In the post on Haugeland's essay "Representational Genera," what does Haugeland say someone confuses if they think photographing a written description yields an iconic translation of it?

## SELECTION
::::::::

In a review of John Haugeland’s Having Thought, Dan Dennett called Haugeland’s essay “Representational Genera” a “stunning piece” and a “display of philosophical move-making of the highest order” (Journal of Philosophy, December 1998). I, too, admire this piece by Haugeland, but it seems to have gotten little attention (the piece was originally published around 1990). In the spirit of paying homage to Haugeland, I’d like to (briefly) sketch the main thesis of the essay. I’d also like to know whether others are familiar with the piece and, if so, what they think of it. My reaction to the piece was that if Haugeland is correct, then this would force us to restructure significantly the ways discussions of representation have been traditionally framed (and could potentially help resolve many thorny problems in the philosophy of mind and psychology).
As the title of his essay suggests, Haugeland wants to explore the distinguishing features of representational genera. Though he ultimately wants to consider whether distributed representation is a genus, he begins with the familiar distinction between language-like or logical schemes of representation and image-like or iconic schemes of representation. According to what Haugeland calls the “canonical” account of the distinction, the distinction is not to be found in the contents represented but rather in relationship between representations and their contents. So, for example, the canonical account has it that a sentence describing a dog can have the same content as a picture of a dog.
Haugeland spends a great deal of time trying to show why the canonical account of the distinction cannot be right. Haugeland goes about this in a number of ways, but the perhaps most powerful route—rhetorically and probatively—is his debunking of several “outlandish theses” concerning the alleged ease with which we can “translate” iconic representations into equivalent (content-wise) logical representations (and vice-versa). For example, one might be tempted to think that by taking a picture of a written copy of a description, one can produce an iconic translation of the description. Not so, says Haugeland, and to think otherwise is to confuse representing with recording. The photo of the description records the description, and if the photo is clear, one may be able to recover the content of the description from the image. But the content of the photo is not the content of the description.

::::::::

## SOURCE DATA
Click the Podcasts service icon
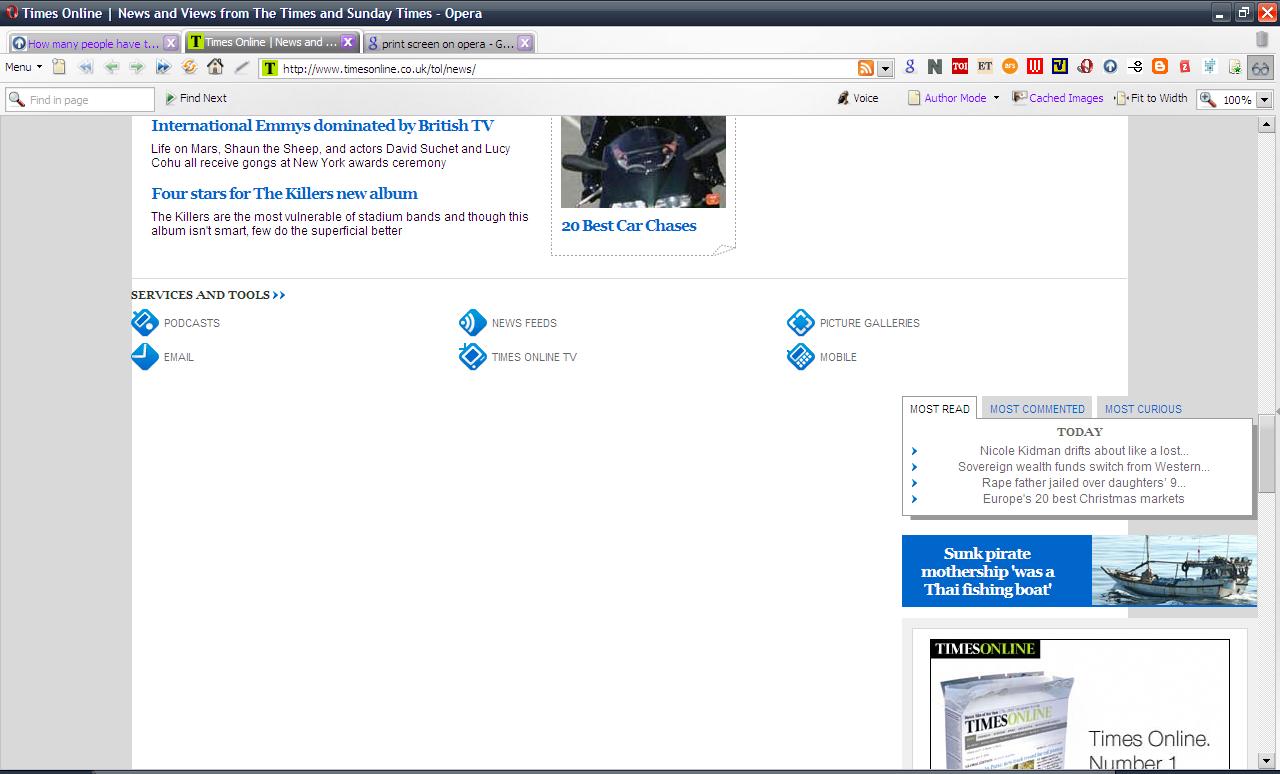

::::::::

## THE OUTPUT
Representing with recording.